Often more parsimonious models should be employed where constraints on the $\boldsymbol\beta$'s are desired. An example of such a model is:
\begin{align*}
\eta_{ij} &= \beta_{0j} + \boldsymbol x_i^\top \boldsymbol\beta\\
P(y_i = j | \boldsymbol x_i) &= \frac{\exp(\eta_{ij})}{\sum_{l=1}^J\exp(\eta_{il})}
\end{align*}
We can introduce the **VGAM** type constraints where for each covariate a full-rank matrix of constraints $H_p$ is specified, 
which in the most general case are all equal to the identity matrix. The rows of each matrix correspond to the category $j=1\ldots J$
and each column stands for a parameter to be estimated. Combining these $H_1, \ldots, H_P$ matrices into a block diagonal matrix
gives rise to the $H_\beta$ matrix of constraints. 

### Estimation

We interact each column of the covariate matrix $X$ with the $n\times J$ design matrix $\tilde Y$ and obtain the model matrix:
\begin{align*}
\tilde X&= \left(\mathrm{diag}(X\cdot \boldsymbol e_1){\tilde{Y}}|\ldots|\mathrm{diag}(X\cdot\boldsymbol e_{P}){\tilde{Y}} \right)\\
\end{align*}
where $\boldsymbol e_p$ for $p=1,\ldots P$ is the orthonormal basis.
The total number of coefficients $P^*$ is equal to the number of columns of $H$: $P^*=\mathrm{ncol}(H)$. Let $\tilde H^{(j)}_\beta$ be the $(P \times P^*)$ matrix of constraints corresponding to the $j$-th category. This is obtained by taking the rows in $H_p$ that correspond to the $j$-th category. 

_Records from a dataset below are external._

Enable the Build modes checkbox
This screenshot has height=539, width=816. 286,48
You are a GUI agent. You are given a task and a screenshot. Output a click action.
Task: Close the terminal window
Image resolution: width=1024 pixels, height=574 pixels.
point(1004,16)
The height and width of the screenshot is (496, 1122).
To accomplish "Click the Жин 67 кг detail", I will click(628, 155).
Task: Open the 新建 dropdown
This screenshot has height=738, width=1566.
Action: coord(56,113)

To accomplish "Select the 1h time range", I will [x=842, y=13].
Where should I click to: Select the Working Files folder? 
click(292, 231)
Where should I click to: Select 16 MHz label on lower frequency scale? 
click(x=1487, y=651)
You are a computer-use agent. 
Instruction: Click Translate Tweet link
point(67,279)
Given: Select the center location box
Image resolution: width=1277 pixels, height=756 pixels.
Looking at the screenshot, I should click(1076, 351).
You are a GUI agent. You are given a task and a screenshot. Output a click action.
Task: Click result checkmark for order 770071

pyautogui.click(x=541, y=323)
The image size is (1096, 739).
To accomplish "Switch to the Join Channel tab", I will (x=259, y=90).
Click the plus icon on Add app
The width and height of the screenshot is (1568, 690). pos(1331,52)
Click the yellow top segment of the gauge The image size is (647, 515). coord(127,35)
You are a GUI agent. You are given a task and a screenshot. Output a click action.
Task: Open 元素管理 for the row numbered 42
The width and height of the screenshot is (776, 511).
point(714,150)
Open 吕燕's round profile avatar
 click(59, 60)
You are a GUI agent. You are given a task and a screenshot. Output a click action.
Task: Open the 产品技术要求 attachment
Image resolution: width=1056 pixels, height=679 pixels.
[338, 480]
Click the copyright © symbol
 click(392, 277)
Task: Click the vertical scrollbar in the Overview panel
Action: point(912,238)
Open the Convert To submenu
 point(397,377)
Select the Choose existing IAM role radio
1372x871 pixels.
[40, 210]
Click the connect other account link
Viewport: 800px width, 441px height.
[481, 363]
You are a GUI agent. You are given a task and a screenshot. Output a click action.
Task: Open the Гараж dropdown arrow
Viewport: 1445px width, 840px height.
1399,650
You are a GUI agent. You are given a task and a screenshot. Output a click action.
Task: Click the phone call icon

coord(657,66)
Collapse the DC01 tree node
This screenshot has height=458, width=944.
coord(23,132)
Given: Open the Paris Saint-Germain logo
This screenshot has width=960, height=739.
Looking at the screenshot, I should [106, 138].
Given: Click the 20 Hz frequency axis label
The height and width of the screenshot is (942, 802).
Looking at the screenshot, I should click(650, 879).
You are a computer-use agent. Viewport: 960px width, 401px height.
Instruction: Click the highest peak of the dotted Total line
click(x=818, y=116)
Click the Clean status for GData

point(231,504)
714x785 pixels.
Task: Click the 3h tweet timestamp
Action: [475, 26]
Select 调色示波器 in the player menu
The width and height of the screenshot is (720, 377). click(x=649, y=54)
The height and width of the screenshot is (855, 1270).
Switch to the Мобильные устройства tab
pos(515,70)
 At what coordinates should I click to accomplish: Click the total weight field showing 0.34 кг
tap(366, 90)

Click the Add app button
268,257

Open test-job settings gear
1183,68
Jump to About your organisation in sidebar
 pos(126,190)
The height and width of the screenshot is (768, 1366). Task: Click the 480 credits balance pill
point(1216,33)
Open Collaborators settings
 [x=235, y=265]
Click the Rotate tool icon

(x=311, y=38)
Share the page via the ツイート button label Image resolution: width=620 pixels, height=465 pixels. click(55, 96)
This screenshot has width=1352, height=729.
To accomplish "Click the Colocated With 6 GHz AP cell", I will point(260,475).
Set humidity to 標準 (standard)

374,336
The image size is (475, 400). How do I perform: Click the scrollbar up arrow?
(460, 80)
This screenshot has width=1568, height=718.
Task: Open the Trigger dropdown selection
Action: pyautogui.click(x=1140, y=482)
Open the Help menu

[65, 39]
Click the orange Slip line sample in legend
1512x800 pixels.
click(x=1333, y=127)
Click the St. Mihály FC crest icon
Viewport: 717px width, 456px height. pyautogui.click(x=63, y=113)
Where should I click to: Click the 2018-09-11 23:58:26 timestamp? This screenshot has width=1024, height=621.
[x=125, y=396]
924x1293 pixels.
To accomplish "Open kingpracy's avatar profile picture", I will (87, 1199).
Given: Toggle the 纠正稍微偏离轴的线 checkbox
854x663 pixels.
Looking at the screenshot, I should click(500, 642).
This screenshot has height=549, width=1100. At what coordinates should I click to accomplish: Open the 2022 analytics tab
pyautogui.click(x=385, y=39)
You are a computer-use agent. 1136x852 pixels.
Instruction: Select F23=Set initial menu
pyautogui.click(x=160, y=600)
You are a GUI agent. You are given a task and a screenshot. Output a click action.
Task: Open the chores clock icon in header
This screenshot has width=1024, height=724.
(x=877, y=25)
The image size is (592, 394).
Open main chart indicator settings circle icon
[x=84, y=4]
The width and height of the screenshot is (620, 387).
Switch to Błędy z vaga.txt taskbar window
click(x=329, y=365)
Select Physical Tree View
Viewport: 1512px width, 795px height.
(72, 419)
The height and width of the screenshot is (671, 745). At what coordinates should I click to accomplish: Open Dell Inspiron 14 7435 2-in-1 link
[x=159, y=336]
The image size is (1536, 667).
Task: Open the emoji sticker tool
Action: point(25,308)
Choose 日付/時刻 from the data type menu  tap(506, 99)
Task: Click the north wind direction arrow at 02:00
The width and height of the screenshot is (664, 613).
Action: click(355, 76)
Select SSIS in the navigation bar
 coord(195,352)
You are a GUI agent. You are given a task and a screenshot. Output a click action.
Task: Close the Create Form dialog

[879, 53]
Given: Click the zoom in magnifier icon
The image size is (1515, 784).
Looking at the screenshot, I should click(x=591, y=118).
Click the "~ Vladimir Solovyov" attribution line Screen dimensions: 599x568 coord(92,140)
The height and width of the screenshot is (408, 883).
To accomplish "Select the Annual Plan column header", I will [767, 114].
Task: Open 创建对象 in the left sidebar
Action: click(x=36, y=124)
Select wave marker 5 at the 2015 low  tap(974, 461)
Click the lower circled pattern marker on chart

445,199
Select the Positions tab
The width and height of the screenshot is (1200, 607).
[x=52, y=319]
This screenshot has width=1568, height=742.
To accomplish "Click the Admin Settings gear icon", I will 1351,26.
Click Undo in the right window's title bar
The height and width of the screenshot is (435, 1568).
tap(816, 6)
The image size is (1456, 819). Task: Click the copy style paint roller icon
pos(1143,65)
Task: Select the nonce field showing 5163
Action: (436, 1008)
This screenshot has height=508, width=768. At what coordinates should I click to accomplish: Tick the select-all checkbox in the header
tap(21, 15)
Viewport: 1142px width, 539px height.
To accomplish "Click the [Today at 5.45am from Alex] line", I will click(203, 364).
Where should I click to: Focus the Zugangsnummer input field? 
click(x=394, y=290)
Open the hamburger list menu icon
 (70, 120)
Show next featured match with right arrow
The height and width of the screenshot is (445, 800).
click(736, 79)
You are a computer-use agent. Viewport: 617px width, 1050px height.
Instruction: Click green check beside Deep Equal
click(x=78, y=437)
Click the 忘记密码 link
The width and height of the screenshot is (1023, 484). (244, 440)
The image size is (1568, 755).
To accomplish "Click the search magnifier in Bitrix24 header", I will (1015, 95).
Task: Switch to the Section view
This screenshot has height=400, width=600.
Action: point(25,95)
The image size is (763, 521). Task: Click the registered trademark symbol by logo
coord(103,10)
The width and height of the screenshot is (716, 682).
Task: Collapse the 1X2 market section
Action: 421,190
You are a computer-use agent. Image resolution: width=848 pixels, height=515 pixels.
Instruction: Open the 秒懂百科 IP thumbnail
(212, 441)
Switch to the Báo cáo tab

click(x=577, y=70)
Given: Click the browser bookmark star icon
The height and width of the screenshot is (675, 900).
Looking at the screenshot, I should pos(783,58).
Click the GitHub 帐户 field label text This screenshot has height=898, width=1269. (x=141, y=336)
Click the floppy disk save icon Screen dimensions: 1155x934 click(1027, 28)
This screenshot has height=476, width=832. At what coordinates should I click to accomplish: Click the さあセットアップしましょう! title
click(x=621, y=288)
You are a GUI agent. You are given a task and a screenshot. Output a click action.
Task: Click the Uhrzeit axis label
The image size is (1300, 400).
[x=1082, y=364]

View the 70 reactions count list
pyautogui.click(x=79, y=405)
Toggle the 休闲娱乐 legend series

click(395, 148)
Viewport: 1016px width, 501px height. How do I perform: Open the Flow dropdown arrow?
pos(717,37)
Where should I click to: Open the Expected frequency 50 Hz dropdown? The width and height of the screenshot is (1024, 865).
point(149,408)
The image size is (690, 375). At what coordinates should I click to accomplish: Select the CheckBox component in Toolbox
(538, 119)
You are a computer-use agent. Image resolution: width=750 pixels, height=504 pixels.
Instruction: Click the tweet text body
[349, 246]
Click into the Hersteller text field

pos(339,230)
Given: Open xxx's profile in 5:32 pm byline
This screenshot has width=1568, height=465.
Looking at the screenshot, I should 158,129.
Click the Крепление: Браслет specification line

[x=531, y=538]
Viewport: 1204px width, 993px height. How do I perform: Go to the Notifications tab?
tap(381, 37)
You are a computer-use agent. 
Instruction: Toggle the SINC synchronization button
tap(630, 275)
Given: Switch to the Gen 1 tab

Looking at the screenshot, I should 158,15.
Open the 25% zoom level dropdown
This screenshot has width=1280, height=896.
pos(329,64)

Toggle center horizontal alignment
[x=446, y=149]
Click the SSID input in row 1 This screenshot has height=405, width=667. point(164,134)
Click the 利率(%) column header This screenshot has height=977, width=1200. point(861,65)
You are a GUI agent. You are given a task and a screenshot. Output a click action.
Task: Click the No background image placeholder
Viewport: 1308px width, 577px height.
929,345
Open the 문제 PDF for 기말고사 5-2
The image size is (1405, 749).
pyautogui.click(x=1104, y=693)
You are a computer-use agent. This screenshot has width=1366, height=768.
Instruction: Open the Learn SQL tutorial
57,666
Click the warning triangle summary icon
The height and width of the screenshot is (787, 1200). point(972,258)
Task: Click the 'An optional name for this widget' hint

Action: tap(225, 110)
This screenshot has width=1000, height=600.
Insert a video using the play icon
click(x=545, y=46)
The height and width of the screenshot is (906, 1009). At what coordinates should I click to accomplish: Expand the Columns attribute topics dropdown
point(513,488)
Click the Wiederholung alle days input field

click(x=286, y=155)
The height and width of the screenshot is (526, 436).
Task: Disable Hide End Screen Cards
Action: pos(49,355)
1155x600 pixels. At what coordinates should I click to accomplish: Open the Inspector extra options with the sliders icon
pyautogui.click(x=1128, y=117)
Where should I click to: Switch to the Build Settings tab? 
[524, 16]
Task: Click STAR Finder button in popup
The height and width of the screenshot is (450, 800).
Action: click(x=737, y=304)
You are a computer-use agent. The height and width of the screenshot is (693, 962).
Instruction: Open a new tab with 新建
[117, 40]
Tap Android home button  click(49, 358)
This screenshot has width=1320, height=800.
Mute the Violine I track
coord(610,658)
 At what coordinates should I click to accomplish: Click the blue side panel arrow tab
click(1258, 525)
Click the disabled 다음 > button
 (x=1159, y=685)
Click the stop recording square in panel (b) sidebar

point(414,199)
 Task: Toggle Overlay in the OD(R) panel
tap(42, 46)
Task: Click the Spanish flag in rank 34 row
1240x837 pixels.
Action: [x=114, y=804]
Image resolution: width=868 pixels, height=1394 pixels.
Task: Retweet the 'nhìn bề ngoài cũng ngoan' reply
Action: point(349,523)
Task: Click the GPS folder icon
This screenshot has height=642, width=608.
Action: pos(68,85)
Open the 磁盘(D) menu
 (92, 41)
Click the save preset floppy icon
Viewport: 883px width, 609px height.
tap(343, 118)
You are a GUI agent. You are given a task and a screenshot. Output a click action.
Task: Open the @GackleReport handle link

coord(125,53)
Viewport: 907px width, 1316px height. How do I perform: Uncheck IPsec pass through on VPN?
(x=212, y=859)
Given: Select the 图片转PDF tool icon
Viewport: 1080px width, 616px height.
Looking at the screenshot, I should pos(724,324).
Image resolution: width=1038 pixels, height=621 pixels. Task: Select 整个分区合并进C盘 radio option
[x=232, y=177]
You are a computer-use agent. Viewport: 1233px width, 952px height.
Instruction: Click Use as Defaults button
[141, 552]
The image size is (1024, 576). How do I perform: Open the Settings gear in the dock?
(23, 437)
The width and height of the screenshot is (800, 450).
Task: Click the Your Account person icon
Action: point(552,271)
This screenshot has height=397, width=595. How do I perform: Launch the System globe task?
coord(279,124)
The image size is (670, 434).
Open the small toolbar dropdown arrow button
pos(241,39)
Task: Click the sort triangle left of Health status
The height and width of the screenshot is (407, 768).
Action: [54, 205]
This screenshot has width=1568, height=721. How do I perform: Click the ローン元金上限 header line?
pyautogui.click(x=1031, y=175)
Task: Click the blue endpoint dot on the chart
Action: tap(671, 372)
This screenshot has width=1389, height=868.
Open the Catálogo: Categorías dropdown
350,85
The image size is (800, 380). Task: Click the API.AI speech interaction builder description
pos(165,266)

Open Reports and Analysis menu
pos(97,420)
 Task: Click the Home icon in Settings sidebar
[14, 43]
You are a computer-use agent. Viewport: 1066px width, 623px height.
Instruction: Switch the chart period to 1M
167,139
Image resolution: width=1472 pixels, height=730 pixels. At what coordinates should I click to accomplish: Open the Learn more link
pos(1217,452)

For example, the matrix $H_\text{(Intercept)}$ for the model above is (assuming the first category is the baseline):
$$
\begin{pmatrix}
      & \beta_{02} & \beta_{03}&\ldots & \beta_{0J}\\
j = 1 & 0   &0    & \ldots&0 \\
j = 2 &  1 & 0&\ldots& 0\\
j = 3 &  0 & 1&\ldots& 0\\
\vdots & \vdots & \ddots &\ldots& \vdots\\
j = J &  0&0&\ldots& 1\\
\end{pmatrix}.
$$
Note that there is no column corresponding to $\beta_{01}$, as for identifiability one of the $\beta_{0\cdot}$ parameters should be set to zero.
The matrix $H_\text{(X1)}$ for the first covariate would be:
$$
\begin{pmatrix}
      & \beta_{\text{X1}}\\
j = 1 & 1  \\
j = 2 &  1 \\
j = 3 &  1\\
\vdots & \vdots\\
j = J &  1\\
\end{pmatrix}.
$$
Let $\boldsymbol{\tilde \beta}$ be the vector of coefficients to be estimated (in the example above  $\boldsymbol{\tilde \beta}=(\beta_{02}, \beta_{03}, \ldots, \beta_{0J}, \beta_{\text{X1}}, \ldots)^\top$).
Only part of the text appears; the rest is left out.